Paul Wallich <pw@sciam.com>
Wed, 26 Oct 1994 11:05:53 EDT
    Many lists accept posts from non-subscribers.  One need only know
  that the list exists and where to send contributions.  It would be a simple
  task to poll ten thousand LISTSERVs for a list of lists.  Having compiled
  such a listing, one could then send one's advertisement into several
  hundreds of thousands of mailboxes.

It's been done. In mid-September I (and the readers of all the other
publicly-known mailing lists beginning with A or B) got a pitch for a
remote-backup service that started, "Dear Friend, since you read email..."

Paul Wallich

   [It can happen to RISKS BITNET subscribers and USENET comp.risks readers,
   but not to the mainstream direct subscriptions.  This was a problem only
   in the early days of RISKS, where my distribution macro on the Foonly
   made the live broadcast address accessible while it was being run.  PGN]


CNID and screening

Robert Ellis Smith <0005101719@mcimail.com>
Wed, 26 Oct 94 12:56 EST
A. Padgett Peterson wrote in RISKS that everybody should have Caller ID, to
screen unwanted calls to a computer system or a personal telephone.  There's
a difference between Caller ID - which transmits and displays the number of
the calling party, often without that person's full awareness - and
programming one's telephone or modem to screen out unfamiliar incoming
telephone numbers.  Devices for screening out unfamiliar numbers are on the
market and may be used without subscribing to Caller ID.  These devices - or
software that does the same thing - present no privacy problems that I can
identify.  It's the display of the number and the ability to capture it for
later commercial exploitation that create the privacy problems.  Robert
Ellis Smith, Privacy Journal, Providence, RI 0005101719@mcimail.com.
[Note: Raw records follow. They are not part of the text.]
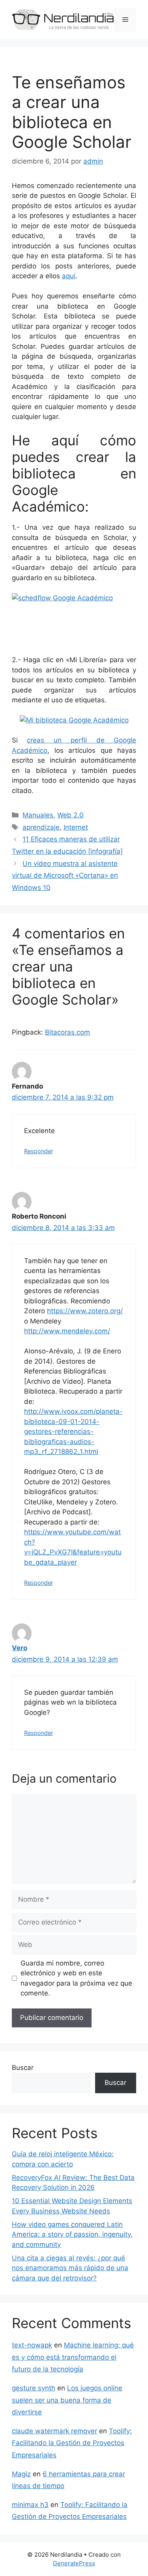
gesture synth (33, 2388)
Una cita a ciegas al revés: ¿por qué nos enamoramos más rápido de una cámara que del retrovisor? (70, 2268)
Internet (76, 827)
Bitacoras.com (67, 1032)
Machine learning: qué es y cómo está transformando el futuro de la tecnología (73, 2357)
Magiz (21, 2474)
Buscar (23, 2068)
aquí (68, 276)
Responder (38, 1151)
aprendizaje (41, 827)
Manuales (37, 815)
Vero (19, 1648)
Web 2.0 (70, 815)
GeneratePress (74, 2563)
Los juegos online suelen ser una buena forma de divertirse (67, 2400)
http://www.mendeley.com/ (67, 1331)
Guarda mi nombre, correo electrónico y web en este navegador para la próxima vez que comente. (76, 1978)
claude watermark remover (54, 2431)
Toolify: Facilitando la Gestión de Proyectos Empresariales (72, 2443)
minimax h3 (30, 2505)
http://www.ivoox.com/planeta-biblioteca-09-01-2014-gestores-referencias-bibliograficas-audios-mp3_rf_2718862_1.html (73, 1431)
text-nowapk (32, 2345)
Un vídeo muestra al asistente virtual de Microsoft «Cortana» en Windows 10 (65, 876)
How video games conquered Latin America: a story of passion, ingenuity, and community (72, 2234)
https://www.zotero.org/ (85, 1311)
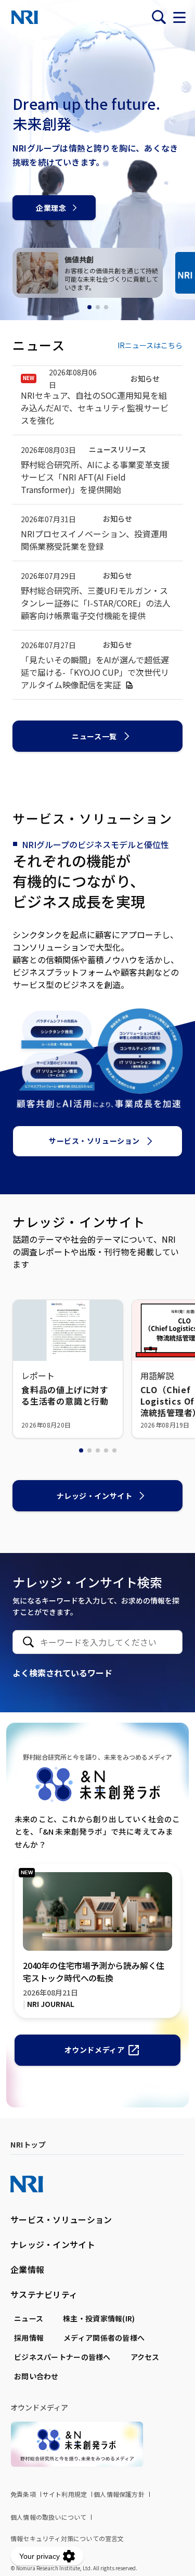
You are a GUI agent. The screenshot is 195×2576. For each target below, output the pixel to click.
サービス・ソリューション (94, 1140)
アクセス (145, 2357)
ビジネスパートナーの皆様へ (62, 2357)
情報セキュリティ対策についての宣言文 (67, 2538)
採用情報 (29, 2337)
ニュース (28, 2318)
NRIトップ (28, 2144)
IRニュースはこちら (150, 345)
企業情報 (27, 2269)
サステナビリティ (43, 2294)
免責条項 (23, 2494)
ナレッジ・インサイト (95, 1496)
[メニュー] (179, 17)
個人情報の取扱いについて (48, 2516)
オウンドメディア (94, 2049)
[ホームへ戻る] (24, 17)
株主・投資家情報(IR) (99, 2318)
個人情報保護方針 (119, 2494)
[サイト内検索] (158, 17)
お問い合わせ (36, 2376)
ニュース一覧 (94, 736)
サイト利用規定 (65, 2494)
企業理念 (51, 208)
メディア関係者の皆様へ (104, 2337)
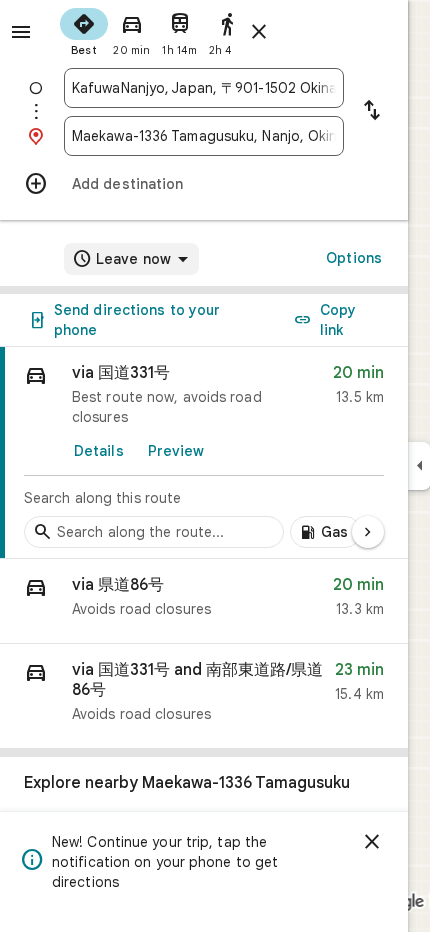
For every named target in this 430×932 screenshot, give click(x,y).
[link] (204, 453)
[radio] (84, 30)
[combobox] (204, 88)
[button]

Drivers license as universal ID?

<sullivan@geom.umn.edu>
Thu, 27 Oct 1994 15:05:53 -0500
Minnesota is just introducing a new drivers license, with new security
features, as well as a bar code and a magnetic stip (with full name, date of
birth, and license number).  The photo and signature are digitized, and
presumably stored by the state as well as being printed on the card.  I
learned about the new licenses from an article in City Pages, a free weekly
here in the Twin Cities.

The new licenses are produced (for $1.29 apiece) by Deluxe (the check
printers).  About 4000 drivers had to go back to have their pictures retaken
because they were transmitted at night from one computer to another over
"incompatible phone lines" [whatever that means] and billions of bits went
"screaming into the ether".  Deluxe blames a subcontractor.
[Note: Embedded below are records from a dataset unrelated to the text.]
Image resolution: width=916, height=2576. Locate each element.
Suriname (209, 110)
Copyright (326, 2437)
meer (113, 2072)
Since the magstripe can hold about 256bytes, there have been discussions
about what else might be stored there.  Things like a list of cars and guns
registered in your name, perhaps.  Or, people receiving food stamps or
welfare might use their license to obtain their benefits, either at a
food-store cashier or from an ATM.

Don Gemberling, director of MN's Public Information Policy Analysis Divison,
evidently did raise the privacy issues during the planning process, noting
that a "universal personal identifier ... has been consistently resisted in
this country".  Alice Gonzalo (assistant director of DVS, the state Driver
and Vehicle Services Division) notes that DVS already sells driver's license
information, sorted by different fields.  (One could buy a list of
Minnesotans over 6'3", for instance.)

There is already a national database of drivers with commercial licenses,
called AAMVANET, and there are plans to expand this to all drivers.
In Wisconsin, a driver's license can be suspended for failure to pay
fines unrelated to driving (like library fines).
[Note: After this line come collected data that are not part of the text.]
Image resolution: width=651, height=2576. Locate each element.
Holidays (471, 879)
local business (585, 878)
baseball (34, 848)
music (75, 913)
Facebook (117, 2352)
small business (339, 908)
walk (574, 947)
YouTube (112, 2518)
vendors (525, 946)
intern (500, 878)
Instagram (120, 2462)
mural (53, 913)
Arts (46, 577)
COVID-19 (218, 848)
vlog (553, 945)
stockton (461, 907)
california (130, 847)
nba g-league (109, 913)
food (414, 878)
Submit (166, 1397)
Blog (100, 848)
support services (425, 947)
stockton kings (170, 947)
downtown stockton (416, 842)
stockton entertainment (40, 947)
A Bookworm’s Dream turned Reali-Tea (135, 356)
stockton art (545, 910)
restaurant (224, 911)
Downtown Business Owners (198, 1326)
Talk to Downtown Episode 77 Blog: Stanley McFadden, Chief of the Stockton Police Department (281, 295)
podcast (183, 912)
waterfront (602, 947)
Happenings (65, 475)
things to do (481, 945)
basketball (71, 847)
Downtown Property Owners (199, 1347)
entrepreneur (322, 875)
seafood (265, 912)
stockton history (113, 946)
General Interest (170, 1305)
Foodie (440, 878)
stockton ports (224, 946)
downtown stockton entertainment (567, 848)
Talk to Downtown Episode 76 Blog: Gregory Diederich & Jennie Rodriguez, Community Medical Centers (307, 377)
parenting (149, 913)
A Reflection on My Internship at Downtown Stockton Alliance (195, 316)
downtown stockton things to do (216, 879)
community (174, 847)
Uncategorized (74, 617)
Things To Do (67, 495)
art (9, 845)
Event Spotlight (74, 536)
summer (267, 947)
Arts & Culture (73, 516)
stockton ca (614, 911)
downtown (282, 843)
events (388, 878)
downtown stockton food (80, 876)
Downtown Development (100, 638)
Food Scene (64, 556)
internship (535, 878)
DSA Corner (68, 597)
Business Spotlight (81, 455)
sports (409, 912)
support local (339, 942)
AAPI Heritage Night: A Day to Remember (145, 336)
MN dept of Administration's Bob Schroeder says
    In my opinion, the driver's license has nothing to do with driving.
    How many times have you pulled it out because an officer asked you
    for it?  You pull it out much more because someone at a store of a
    check-cashing place wants to know who you are.  It has less to do
    with driving and more to do with being a universal identifier, a
    way for you to be identified over the long term.  Business really
    relies on the state to establish this sort of identifier for them.